Hijuelos centers the story, for a while, on Margarita, the oldest daughter. She hums with incipient passion, a passion that will eventually be misdirected into marriage to a prosperous young neighbor. The husband’s own apparent passion is actually a cold erotomania. There are a number of detailed sex scenes--one of them an oddlyplaced flashback when Margarita is in her old age--that are all meat and sentimentality.

In the early sections, Hijuelos’ magic-realist style is reminiscent of Gabriel Garcia Marquez’s “Love in the Time of Cholera.” It is forced and honeyed, though, without the authentic wit and mystery of the Colombian writer. The writing becomes plainer once the children grow up and the author is faced with the task of telling each of their lives. Fifteen lives is a lot to handle, and Hijuelos tends to handle it in the manner of a family round-robin letter, sketchily jumping from one life to the next.

The book’s best writing comes with the last days of Nelson and Mariela and with Margarita in her failing 90s.

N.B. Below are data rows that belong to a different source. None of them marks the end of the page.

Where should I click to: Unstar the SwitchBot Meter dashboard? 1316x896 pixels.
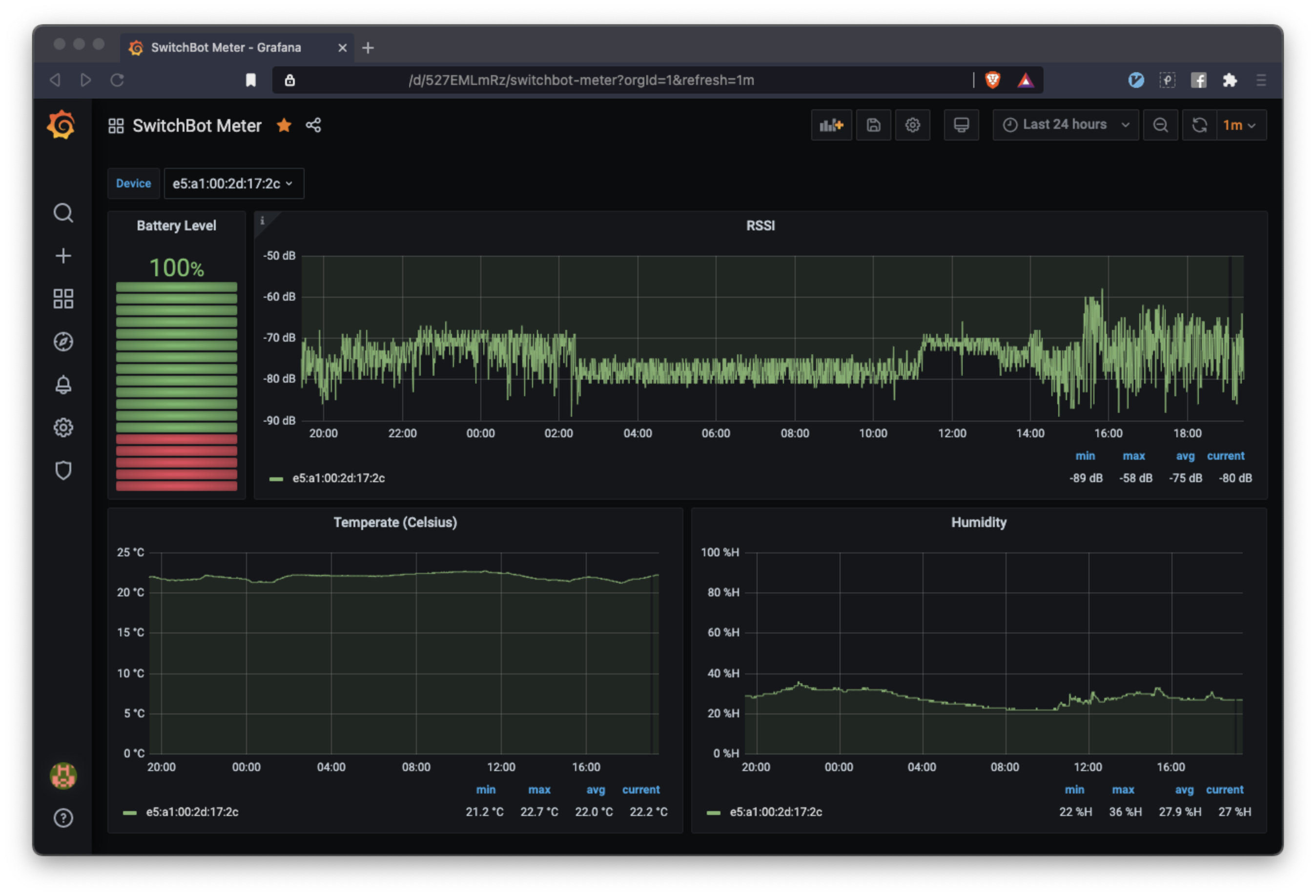point(284,125)
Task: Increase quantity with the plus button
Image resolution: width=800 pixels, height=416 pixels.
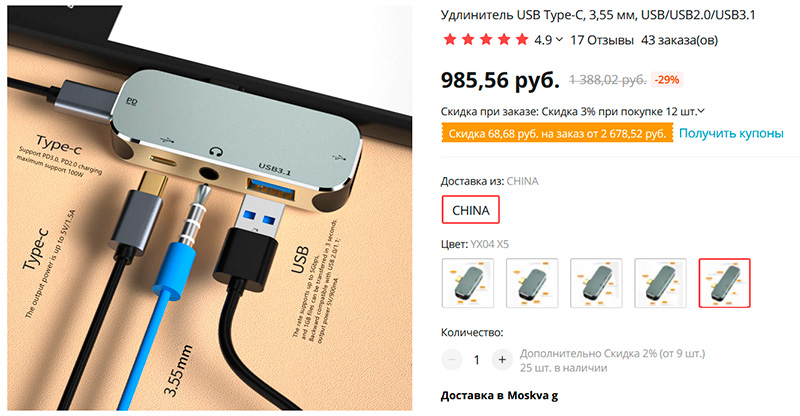Action: 502,360
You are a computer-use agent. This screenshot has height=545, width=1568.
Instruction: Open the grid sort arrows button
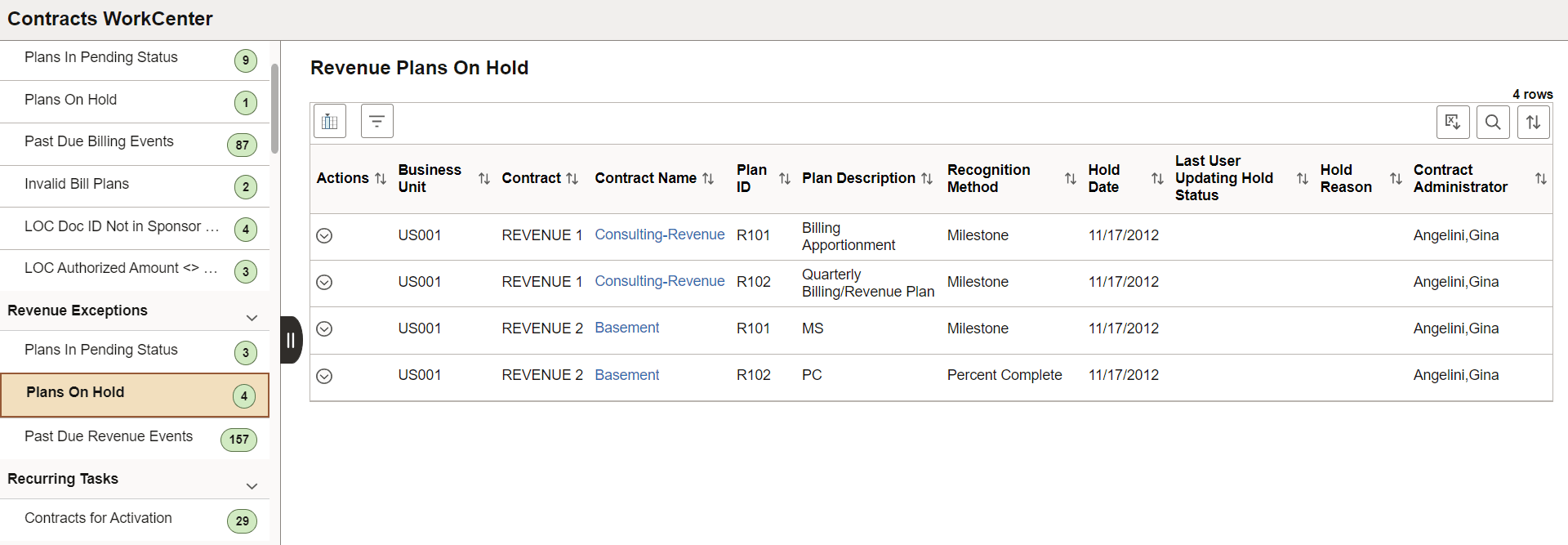[x=1533, y=123]
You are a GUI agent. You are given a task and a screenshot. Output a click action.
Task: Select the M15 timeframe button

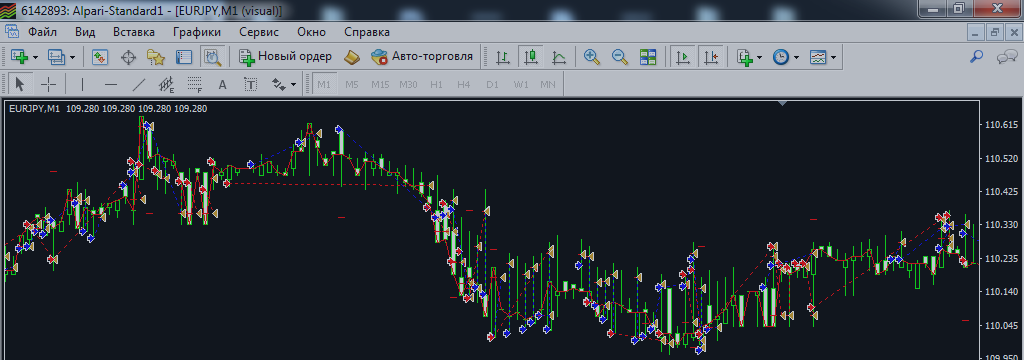pyautogui.click(x=380, y=85)
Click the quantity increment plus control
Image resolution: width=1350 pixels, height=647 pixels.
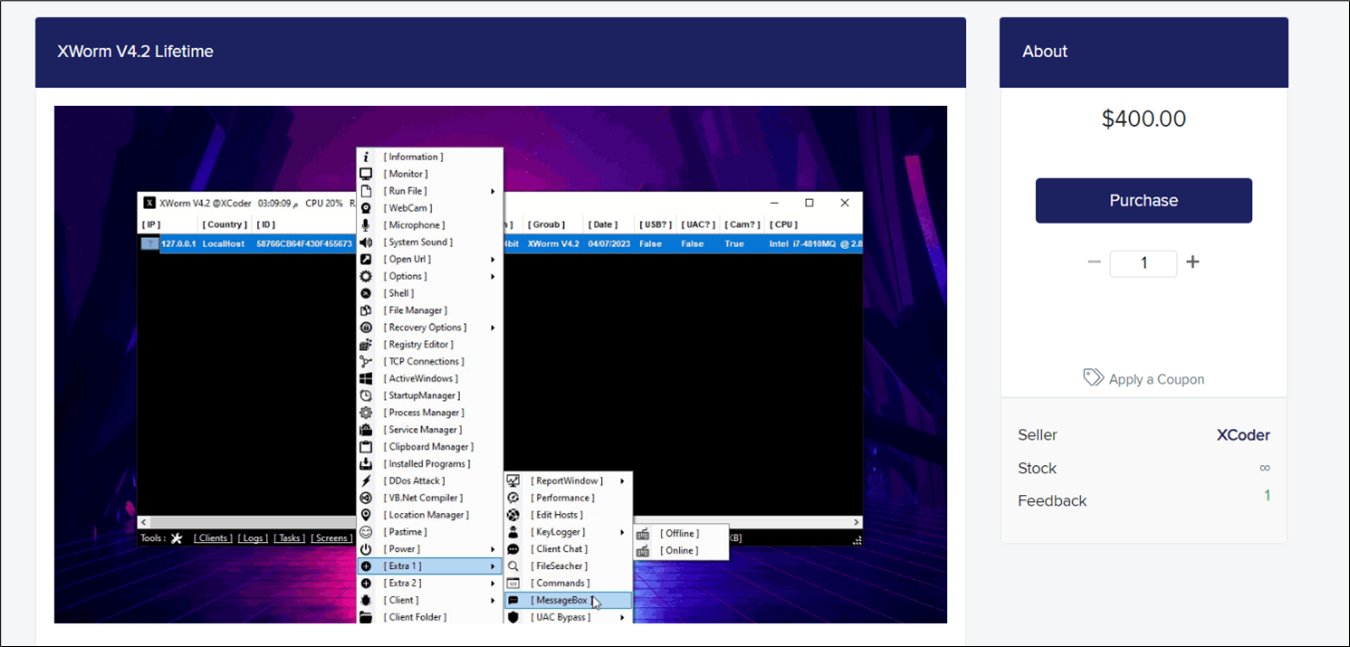pyautogui.click(x=1193, y=262)
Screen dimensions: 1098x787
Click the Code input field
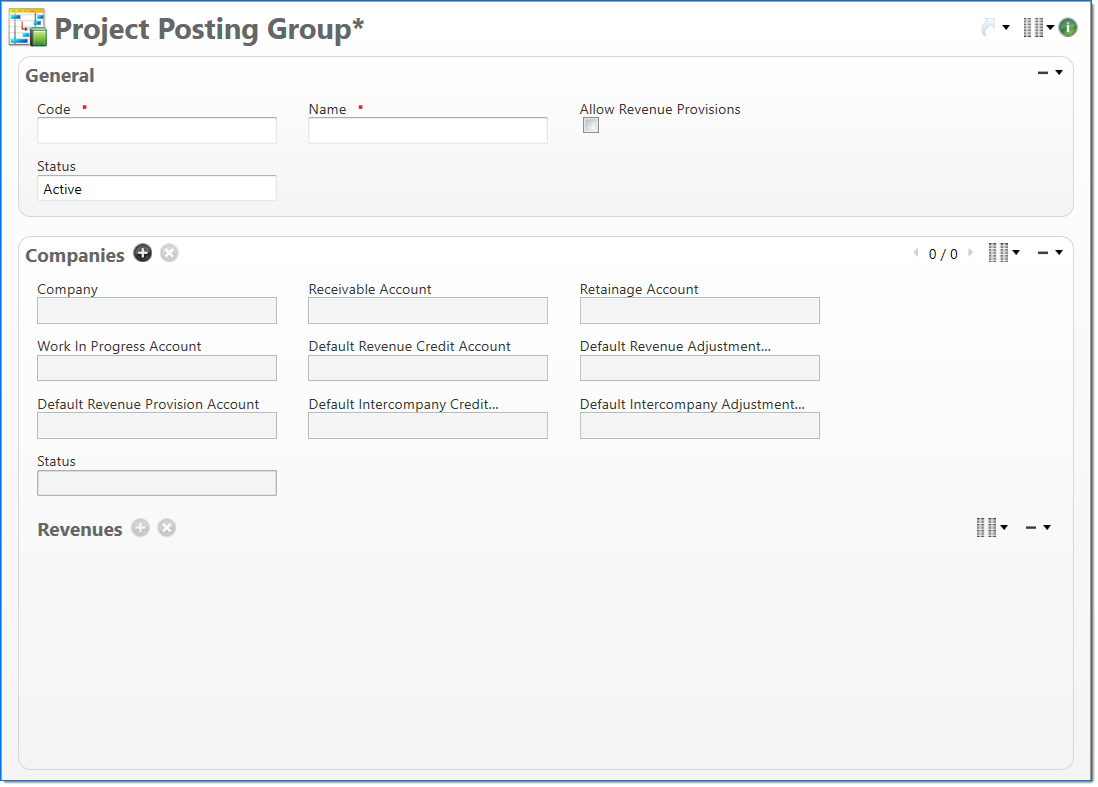tap(157, 131)
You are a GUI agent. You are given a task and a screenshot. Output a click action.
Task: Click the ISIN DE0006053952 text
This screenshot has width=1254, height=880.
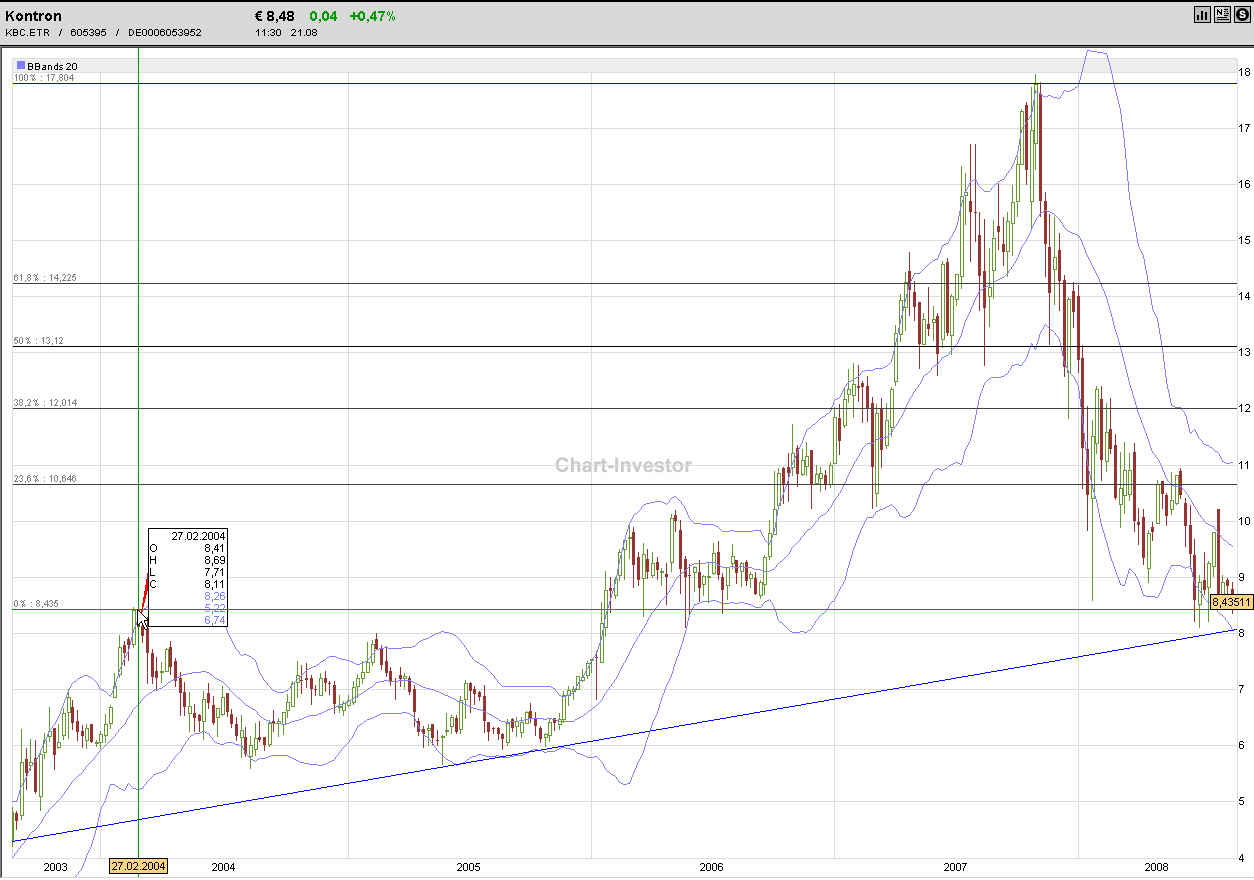[164, 32]
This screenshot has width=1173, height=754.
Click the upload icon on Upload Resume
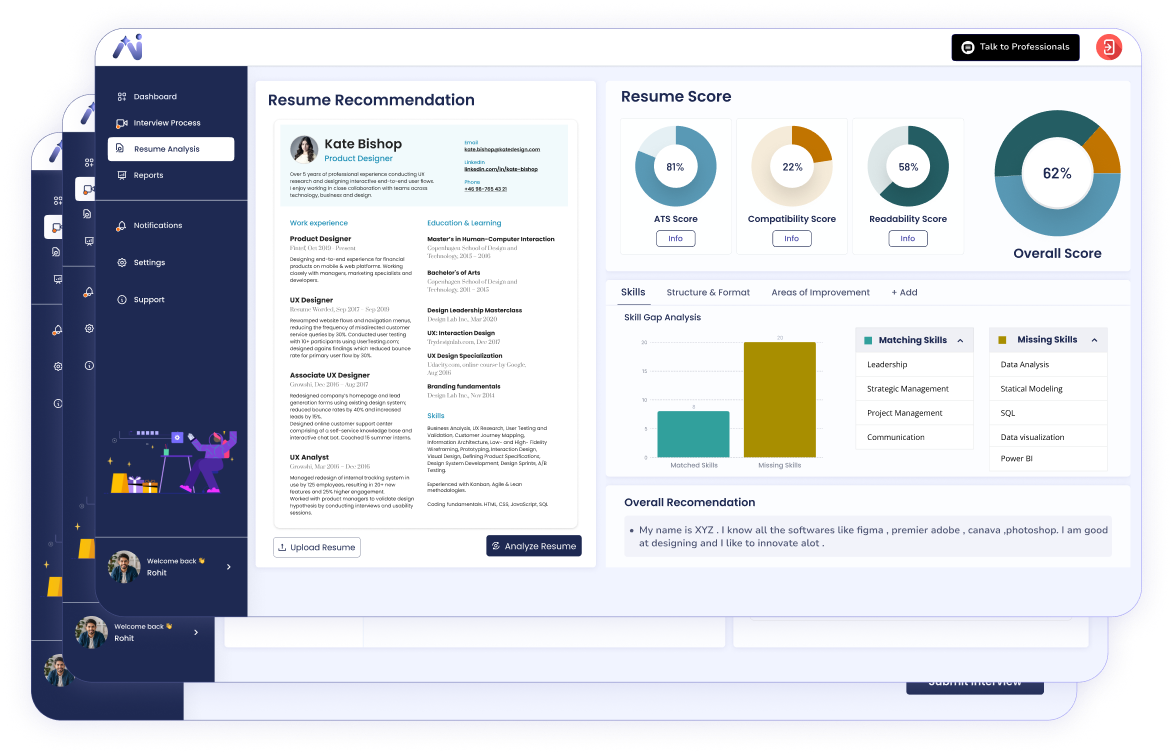pos(280,547)
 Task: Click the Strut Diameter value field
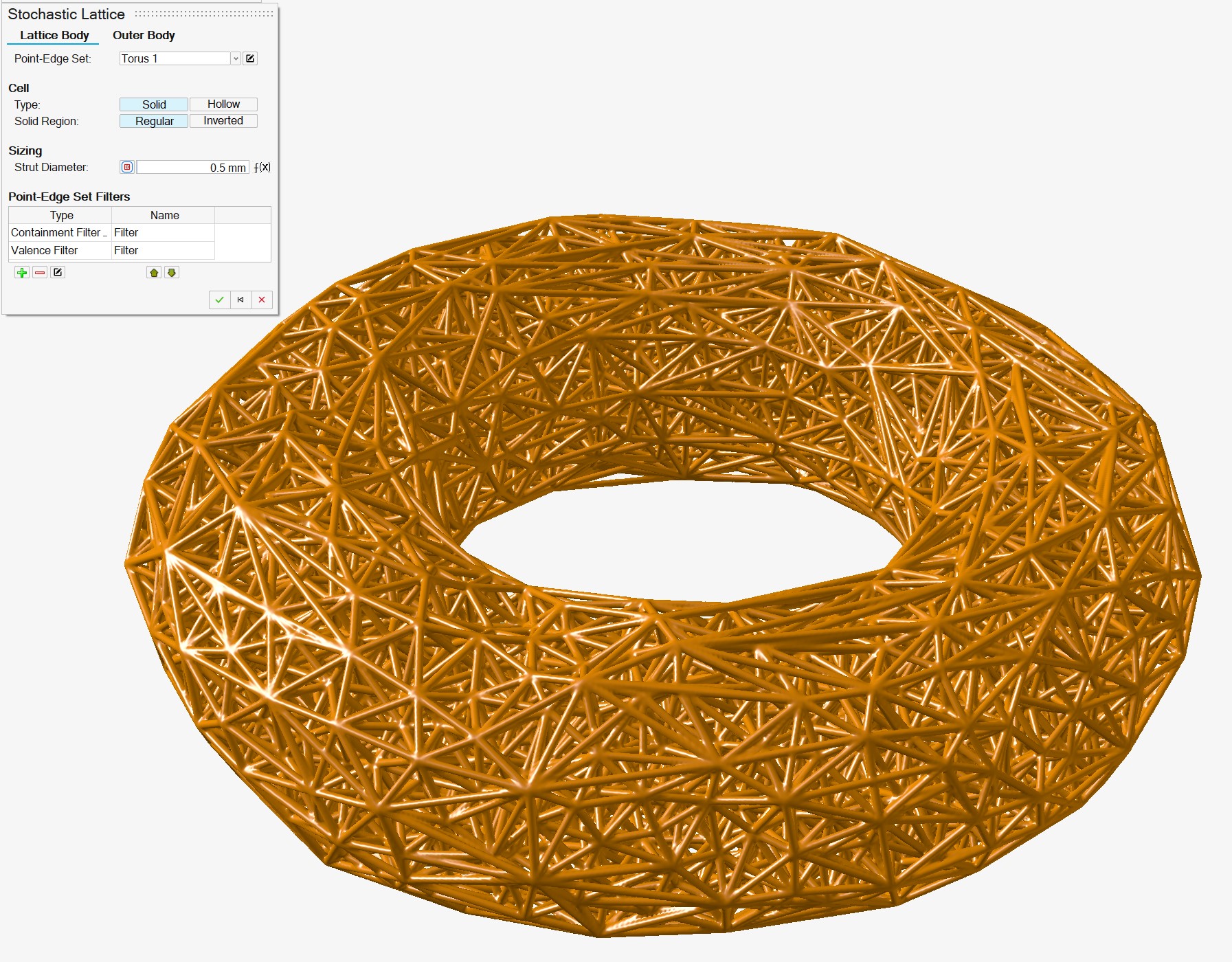pos(192,168)
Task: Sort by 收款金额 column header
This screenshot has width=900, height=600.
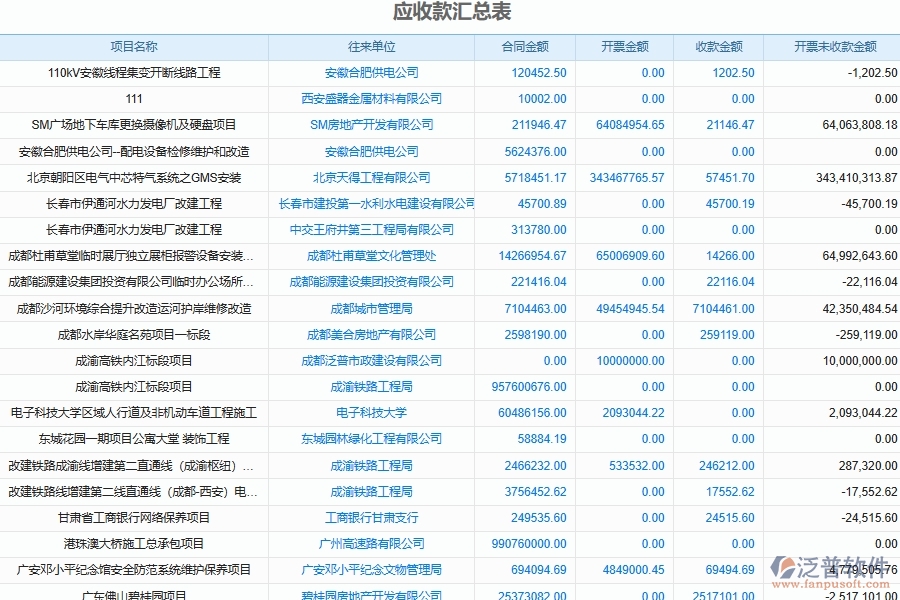Action: pos(720,46)
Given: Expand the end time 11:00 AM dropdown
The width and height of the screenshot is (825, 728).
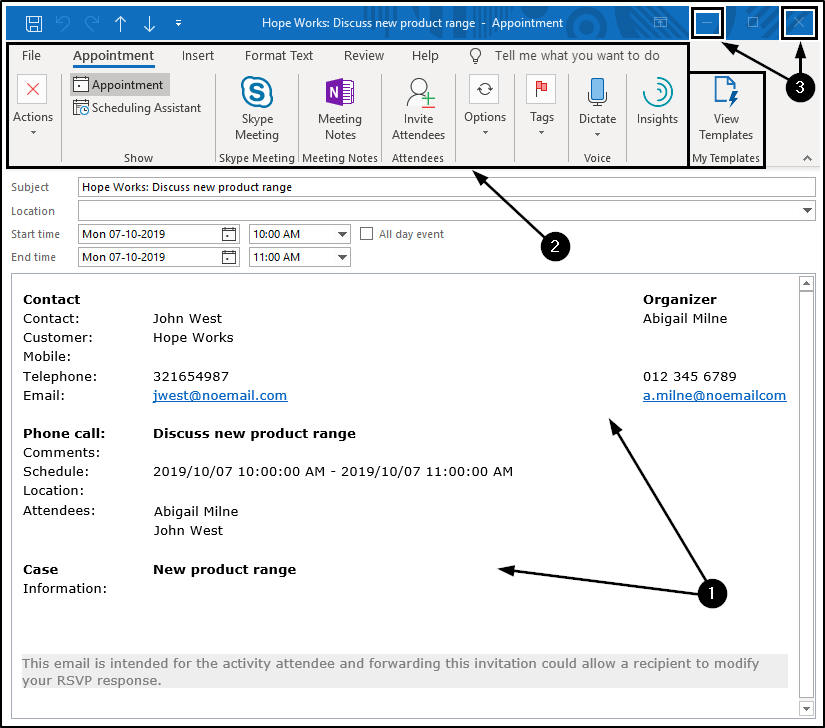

Their hallucinatory dream-states and fragments of childhood memory provide an emotional coherence and authenticity that Hijuelos mostly fails to achieve. It is the past that really holds him. “The Fourteen Sisters” is more an album of family snapshots than a novel. We need the voice of an old rememberer, who sits alongside and turns the pages, to bring them alive. Only in the sunset moments of Nelson, Mariela and Margarita is such a voice finally heard.